Drubbing
110% Smiley-Free
Absolutely correct, results should be your guide.
Blanket statements and generalizations in favour of budget soaps simply evidence lack of understanding about soap composition and differing costs and the effects of different compounds in soaps. Soap formulas are not a done deal, the chemistry evolves.
Blanket statements are damaging and ignorant in that they make assertions based on dated, flawed baselines and this is compounded by lacking any direct experience of current or even premium priced soaps. Wet shaving soaps evolve and are refined constantly, budget commercial soaps face an entirely different economy of scale than artisan soaps that have considered and specialist design and composition. What was considered fantastic 10 years ago still may be good, but newer compositions and advances made in that decade afford a whole range of soaps that are unquestionably superior, but that remain untried due to reflexive dogma and a refusal to revise understanding based on new evidence and products.
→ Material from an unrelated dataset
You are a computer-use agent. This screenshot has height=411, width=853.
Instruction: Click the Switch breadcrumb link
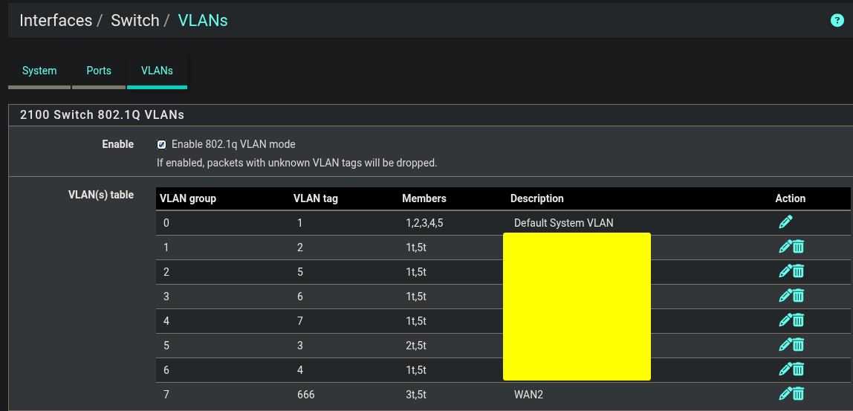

Soap "technology"? I don't buy it, sorry. I go on results - which are subjective, but never have I tried an expensive soap that would noticeably outperform a good budget one. Tabac, Proraso, Speick, Cella... not 'cheap' just inexpensive and no marketing-driven scent names.
I have used Barristers and some other forgotten boutique names and they were very pleasant, but not noticeably better in any way. Neither did they last long either, disappearing faster than any of the staples mentioned.
If your technique is good and consistent, then the quality of your lather will be too.